Our private tutors often hear from parents who are curious as to what their kids should be doing during summer break.
“I want my child to have fun and get the break from school that they deserve, but I also don’t want her to lay around the house playing video games and watching TV all day” said one parent in Tustin. In an effort to ease some of this worry for parents, we’ve put together a list of tips for the end of the school year that will make for a smooth transition into summer break.
Plan a Routine
One of the best things you can do for a child on summer break is provide them with the structure of a daily routine. Daily routines should include physical activity, reading, writing and practicing math concepts. Just because the days are structured does not mean that you can not also schedule time for fun! Each day should include moderate exercise and time outdoors!

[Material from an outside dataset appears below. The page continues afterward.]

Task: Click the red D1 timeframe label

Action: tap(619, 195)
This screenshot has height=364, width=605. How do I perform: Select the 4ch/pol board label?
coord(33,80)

It’s important to get your routine mapped out ahead of time before the school year ends so you’re prepared when the time comes.
If you’re planning on enrolling your child in a summer camp, now is the time to pull the trigger. The best camps will fill up fast, so if you haven’t already made your reservation, we recommend doing so as soon as you can.
Before the school year ends, make sure to exchange contact information with the parents of your child’s close friends in case you would like to organize a play date or get together.
If you have kids in high school, it might be time to prompt them to start looking for a part time summer job.
If your kids are still a little young to join the workforce, it is also valuable to plan out some jobs around the house for them to do. It will mean less chores for you, and a sense of responsibility for them. Whether you pay them for these jobs is up to you.
Find a Private Tutor
Even if your child isn’t struggling in school, getting a private tutor to work with them for a few hours a week will ensure that they have a leg up on the next school year.
One of our math tutors in Fountain Valley said “It’s no surprise that the math is the subject that students struggle with the most when returning to school in September. If you exercise every day for 9 months, and then take 3 months off, you would expect to have lost some strength and stamina. It’s the same thing with math. It’s a skill that needs to be continuously developed if you intend to keep up in the fall.”
We hope you’ve found our end of the school year tips useful, and we wish you and your family a happy summer season!